Short exercise -> Count the lines in the records below that contain the string "menu", matching case exactly, and give only the number.

Word and element location records ->
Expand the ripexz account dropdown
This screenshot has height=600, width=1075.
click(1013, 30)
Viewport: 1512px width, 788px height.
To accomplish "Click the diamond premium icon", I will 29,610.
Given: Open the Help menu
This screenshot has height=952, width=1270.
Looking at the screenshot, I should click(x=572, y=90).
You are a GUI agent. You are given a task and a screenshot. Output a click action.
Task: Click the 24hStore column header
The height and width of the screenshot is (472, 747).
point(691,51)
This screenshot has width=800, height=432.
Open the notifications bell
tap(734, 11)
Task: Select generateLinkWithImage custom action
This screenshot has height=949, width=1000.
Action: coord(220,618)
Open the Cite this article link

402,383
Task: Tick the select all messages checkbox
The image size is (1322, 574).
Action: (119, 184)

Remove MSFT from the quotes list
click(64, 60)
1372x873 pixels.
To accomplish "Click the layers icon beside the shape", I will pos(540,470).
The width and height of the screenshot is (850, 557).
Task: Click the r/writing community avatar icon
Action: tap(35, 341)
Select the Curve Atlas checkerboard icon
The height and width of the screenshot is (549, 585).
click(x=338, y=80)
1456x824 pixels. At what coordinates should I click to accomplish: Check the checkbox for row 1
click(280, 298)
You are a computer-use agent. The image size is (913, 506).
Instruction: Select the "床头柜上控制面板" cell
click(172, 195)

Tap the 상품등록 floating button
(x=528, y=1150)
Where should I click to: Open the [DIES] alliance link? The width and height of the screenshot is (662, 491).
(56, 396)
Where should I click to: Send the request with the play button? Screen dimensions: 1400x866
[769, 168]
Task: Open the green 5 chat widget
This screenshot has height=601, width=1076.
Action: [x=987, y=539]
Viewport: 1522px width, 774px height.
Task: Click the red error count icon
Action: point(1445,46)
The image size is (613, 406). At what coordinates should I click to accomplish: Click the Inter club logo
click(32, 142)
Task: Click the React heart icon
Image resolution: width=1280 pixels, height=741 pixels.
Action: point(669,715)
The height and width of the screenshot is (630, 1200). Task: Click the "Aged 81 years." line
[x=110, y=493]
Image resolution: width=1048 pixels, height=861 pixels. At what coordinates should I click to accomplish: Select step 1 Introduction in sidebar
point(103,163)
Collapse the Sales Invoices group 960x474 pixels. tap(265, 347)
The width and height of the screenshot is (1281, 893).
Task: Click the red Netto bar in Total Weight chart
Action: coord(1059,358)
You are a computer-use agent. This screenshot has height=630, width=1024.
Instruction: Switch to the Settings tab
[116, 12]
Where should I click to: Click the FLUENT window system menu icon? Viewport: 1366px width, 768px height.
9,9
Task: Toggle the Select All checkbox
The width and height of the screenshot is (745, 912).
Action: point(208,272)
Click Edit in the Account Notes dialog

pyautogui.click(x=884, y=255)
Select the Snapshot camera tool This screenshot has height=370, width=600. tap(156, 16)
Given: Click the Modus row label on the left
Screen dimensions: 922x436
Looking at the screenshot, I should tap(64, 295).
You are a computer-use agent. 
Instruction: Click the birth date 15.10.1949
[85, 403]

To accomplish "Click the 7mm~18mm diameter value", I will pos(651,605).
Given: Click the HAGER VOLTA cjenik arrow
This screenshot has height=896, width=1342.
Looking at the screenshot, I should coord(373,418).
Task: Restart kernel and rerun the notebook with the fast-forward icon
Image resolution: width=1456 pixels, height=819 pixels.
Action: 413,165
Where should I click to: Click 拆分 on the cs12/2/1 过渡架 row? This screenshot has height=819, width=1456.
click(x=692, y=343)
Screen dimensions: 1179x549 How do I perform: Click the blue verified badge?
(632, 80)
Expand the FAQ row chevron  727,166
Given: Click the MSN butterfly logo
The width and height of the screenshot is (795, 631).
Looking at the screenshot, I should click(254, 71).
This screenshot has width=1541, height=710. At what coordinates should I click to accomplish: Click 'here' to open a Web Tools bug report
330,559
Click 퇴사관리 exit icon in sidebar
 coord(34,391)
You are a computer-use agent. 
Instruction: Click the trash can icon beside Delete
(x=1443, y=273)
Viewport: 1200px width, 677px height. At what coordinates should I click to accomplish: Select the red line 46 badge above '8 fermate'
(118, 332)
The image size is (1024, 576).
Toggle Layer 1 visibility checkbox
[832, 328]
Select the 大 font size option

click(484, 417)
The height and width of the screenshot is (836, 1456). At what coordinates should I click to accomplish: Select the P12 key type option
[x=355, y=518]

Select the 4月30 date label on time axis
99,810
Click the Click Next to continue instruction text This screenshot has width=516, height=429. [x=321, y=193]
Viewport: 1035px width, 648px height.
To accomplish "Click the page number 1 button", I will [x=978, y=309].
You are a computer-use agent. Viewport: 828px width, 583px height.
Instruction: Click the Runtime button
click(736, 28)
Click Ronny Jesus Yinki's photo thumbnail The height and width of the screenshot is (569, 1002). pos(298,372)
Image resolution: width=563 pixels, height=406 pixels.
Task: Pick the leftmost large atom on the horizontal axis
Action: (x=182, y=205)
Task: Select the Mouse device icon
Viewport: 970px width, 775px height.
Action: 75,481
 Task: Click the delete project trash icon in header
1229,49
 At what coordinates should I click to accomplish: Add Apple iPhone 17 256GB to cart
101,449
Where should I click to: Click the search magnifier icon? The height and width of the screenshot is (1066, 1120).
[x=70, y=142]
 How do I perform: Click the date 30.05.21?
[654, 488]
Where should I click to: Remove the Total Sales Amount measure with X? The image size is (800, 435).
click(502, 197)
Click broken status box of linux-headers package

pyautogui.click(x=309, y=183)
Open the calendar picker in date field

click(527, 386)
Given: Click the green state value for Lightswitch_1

Solution for this task -> 2